(Records contained in a dataset)
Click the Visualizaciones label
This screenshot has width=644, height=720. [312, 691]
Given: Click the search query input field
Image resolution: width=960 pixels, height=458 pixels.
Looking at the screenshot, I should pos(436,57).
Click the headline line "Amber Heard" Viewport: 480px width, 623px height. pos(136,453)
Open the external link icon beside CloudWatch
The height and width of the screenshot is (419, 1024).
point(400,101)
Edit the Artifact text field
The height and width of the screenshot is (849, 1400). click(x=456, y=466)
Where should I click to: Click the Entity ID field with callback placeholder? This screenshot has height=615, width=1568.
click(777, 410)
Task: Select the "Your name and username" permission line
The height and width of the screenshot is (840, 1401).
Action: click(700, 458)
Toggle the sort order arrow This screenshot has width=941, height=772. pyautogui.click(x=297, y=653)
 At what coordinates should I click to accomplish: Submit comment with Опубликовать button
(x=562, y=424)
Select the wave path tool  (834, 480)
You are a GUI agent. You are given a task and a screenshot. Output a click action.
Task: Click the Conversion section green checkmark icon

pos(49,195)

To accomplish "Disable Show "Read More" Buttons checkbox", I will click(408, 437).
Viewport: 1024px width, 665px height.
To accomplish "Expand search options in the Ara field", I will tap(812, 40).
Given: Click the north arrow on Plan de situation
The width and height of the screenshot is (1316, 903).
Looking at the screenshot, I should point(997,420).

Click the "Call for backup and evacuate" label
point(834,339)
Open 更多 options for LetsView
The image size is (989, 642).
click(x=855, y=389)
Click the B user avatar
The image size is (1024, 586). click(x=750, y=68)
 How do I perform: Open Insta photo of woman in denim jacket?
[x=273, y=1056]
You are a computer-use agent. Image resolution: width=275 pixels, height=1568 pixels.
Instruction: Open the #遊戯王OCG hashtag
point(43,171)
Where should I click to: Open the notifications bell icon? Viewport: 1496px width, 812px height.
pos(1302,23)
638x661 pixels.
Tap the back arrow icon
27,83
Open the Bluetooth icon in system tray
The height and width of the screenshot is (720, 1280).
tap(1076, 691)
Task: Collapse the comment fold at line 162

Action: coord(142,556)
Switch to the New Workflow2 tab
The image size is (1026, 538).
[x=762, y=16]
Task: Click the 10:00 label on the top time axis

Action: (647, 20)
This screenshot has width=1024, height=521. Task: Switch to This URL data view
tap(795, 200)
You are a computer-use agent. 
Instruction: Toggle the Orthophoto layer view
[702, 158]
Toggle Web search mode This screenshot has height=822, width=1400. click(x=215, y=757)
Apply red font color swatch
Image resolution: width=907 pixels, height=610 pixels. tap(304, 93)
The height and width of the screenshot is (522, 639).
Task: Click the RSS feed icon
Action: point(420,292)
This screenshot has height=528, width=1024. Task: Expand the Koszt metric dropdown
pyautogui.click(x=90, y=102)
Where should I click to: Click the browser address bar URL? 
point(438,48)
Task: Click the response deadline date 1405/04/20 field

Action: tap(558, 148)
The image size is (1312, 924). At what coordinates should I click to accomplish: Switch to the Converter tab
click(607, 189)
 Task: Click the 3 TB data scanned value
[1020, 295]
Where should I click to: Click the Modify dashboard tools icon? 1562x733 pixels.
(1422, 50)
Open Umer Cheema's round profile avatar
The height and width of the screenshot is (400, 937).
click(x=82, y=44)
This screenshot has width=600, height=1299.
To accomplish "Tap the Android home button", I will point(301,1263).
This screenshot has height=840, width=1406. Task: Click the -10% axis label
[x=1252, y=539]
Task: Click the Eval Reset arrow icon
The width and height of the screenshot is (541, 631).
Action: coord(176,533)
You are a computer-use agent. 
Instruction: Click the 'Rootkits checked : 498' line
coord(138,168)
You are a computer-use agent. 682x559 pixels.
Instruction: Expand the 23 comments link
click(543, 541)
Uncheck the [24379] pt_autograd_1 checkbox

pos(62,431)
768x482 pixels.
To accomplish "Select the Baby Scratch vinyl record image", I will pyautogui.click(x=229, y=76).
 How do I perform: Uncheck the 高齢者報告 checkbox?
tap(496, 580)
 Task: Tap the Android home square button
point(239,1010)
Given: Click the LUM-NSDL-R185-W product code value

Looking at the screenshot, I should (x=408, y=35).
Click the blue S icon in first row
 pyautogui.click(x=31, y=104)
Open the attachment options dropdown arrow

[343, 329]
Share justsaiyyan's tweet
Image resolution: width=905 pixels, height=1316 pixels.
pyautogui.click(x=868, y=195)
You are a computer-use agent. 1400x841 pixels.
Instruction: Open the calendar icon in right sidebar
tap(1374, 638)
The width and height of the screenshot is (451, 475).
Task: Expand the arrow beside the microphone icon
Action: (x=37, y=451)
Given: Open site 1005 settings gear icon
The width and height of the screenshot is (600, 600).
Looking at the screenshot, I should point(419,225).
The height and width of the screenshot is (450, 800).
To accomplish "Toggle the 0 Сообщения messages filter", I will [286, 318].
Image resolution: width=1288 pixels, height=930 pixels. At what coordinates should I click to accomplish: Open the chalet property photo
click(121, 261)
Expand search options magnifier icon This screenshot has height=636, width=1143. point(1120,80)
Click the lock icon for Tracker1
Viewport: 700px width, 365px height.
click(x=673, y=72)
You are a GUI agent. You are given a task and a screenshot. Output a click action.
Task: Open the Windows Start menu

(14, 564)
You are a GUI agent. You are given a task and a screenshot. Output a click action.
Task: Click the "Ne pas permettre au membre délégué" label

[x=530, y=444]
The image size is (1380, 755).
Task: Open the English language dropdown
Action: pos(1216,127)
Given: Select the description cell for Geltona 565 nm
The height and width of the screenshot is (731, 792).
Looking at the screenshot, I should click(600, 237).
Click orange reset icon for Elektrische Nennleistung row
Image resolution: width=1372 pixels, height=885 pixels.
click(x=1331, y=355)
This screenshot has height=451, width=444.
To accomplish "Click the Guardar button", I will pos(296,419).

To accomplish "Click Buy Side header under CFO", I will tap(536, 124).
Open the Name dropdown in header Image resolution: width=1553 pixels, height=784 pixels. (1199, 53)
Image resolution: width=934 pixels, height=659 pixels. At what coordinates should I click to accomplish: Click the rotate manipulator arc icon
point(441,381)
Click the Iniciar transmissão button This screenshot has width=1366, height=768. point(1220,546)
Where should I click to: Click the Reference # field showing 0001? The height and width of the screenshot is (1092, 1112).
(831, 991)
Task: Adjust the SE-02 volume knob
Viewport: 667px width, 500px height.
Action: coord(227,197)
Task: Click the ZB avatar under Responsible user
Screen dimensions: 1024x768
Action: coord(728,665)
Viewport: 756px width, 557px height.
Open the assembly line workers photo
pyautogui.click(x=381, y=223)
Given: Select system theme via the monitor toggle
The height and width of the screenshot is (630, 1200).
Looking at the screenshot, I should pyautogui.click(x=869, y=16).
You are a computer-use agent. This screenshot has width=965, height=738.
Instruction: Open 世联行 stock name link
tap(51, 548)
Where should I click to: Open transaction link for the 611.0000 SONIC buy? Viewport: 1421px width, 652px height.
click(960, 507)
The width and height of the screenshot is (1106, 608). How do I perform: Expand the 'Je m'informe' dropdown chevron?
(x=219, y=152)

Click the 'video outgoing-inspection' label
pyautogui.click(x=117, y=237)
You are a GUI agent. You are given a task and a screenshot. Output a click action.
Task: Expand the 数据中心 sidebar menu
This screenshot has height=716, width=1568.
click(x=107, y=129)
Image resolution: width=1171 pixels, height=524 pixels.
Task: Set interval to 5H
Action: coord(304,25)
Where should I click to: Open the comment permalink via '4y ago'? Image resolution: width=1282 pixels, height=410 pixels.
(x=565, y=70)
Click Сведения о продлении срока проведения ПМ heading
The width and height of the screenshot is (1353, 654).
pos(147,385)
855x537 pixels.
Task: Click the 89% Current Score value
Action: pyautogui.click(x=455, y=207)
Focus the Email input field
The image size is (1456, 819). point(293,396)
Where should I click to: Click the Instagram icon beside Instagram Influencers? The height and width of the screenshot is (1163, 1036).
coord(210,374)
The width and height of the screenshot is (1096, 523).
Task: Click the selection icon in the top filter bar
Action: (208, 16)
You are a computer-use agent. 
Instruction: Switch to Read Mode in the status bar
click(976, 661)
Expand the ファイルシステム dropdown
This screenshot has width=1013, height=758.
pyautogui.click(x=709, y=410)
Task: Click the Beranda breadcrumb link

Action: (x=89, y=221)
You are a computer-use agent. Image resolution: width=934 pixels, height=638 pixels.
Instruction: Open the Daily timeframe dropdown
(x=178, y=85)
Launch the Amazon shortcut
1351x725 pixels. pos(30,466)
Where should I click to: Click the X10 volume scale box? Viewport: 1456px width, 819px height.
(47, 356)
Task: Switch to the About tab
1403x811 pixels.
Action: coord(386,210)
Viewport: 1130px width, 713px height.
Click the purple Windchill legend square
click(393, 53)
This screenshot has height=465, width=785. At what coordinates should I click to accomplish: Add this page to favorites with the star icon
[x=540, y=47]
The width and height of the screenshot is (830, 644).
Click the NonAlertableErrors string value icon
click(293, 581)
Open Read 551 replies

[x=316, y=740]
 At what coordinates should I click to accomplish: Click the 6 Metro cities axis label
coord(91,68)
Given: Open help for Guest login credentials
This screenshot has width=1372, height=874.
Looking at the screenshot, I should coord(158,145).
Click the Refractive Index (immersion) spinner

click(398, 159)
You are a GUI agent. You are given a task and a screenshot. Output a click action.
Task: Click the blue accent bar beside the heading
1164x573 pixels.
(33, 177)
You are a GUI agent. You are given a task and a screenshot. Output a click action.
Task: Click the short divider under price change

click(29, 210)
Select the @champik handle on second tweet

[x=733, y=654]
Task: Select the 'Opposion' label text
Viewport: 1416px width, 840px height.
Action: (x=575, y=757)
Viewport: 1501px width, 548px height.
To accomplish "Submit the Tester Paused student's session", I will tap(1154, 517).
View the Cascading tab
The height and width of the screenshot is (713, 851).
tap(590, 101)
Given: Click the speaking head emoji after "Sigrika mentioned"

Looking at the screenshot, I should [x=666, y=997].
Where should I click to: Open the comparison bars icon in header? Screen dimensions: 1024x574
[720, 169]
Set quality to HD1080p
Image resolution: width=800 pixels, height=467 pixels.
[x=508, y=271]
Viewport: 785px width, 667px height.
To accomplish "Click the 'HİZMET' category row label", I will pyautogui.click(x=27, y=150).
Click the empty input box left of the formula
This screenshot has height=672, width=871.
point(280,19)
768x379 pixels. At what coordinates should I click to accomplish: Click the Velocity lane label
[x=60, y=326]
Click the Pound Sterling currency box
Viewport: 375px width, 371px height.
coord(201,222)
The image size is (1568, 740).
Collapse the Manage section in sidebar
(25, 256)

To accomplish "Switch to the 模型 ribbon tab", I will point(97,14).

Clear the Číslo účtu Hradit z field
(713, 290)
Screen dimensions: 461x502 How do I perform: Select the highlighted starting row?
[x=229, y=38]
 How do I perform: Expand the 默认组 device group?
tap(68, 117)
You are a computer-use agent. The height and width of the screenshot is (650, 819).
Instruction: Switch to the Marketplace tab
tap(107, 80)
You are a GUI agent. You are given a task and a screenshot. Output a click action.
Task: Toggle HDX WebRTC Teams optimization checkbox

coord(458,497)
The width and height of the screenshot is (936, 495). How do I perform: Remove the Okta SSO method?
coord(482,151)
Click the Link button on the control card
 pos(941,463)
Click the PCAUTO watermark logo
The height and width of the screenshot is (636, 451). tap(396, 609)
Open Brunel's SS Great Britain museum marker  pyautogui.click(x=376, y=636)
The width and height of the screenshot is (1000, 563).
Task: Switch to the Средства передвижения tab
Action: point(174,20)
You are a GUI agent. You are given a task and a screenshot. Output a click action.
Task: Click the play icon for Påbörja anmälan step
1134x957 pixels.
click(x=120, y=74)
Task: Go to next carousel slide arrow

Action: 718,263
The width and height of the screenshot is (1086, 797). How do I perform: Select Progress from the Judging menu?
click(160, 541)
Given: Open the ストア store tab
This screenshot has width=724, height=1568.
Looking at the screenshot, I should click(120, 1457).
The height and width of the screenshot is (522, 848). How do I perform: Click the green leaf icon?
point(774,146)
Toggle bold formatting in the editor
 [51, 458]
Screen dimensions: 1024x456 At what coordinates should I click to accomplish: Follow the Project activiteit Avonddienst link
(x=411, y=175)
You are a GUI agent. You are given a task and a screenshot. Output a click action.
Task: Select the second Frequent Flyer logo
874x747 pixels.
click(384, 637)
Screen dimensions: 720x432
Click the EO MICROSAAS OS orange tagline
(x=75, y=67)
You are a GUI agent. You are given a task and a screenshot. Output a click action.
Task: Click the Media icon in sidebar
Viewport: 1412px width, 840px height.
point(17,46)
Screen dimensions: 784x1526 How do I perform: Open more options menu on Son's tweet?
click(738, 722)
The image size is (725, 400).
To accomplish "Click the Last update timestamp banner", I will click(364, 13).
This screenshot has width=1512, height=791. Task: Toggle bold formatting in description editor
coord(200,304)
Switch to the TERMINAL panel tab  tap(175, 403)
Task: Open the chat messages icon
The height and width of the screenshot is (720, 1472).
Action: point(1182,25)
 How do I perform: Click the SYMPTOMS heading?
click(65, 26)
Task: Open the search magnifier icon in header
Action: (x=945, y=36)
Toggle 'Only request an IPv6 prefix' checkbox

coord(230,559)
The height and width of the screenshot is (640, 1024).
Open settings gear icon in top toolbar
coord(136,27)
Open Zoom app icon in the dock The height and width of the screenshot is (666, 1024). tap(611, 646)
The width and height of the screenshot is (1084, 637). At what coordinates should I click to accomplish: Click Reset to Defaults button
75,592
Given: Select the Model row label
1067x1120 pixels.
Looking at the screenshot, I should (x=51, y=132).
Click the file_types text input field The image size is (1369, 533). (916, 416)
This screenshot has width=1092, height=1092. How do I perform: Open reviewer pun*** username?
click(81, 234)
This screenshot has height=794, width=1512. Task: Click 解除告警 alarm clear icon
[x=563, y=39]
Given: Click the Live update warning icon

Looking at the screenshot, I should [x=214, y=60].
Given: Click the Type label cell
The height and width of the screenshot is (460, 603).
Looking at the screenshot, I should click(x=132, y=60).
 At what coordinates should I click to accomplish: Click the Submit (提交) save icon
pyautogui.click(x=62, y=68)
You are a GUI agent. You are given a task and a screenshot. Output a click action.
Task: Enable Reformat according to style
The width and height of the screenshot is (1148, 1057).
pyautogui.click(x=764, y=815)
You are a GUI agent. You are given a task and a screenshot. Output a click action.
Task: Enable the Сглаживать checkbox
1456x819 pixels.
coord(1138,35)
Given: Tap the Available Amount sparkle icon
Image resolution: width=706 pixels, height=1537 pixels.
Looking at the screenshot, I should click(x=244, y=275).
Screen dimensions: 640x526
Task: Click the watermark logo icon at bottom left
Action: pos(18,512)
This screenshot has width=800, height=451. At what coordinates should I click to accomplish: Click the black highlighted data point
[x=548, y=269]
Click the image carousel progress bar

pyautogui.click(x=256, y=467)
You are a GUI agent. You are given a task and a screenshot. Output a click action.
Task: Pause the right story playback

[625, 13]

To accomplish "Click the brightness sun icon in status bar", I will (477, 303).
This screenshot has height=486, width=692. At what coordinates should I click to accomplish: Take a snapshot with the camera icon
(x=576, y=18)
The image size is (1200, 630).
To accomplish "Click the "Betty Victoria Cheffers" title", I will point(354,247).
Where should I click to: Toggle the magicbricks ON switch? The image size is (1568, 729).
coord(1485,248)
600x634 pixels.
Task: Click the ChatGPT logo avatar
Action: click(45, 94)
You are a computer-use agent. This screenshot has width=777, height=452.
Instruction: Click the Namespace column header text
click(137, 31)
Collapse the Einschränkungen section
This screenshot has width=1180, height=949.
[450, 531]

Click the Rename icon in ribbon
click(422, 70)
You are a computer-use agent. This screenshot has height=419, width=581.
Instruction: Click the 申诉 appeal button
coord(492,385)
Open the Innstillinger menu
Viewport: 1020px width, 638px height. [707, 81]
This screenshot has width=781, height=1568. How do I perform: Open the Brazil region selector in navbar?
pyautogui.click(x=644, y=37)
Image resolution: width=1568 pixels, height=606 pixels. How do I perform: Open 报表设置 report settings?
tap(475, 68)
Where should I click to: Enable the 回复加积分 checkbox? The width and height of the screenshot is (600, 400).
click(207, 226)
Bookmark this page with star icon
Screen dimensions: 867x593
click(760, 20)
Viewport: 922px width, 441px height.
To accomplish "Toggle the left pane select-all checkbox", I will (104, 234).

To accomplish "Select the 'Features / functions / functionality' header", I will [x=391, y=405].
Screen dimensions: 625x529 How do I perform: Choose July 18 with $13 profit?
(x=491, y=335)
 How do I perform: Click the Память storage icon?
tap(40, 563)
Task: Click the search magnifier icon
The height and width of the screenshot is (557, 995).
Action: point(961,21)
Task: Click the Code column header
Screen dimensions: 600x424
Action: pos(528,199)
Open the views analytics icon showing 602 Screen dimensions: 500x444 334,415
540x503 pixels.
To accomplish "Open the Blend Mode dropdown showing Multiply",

EXERCISE OBJECTIVE
All that is needed is how many lines of the data contain "cell", stated as a number.

RESULT OF THIS EXERCISE
2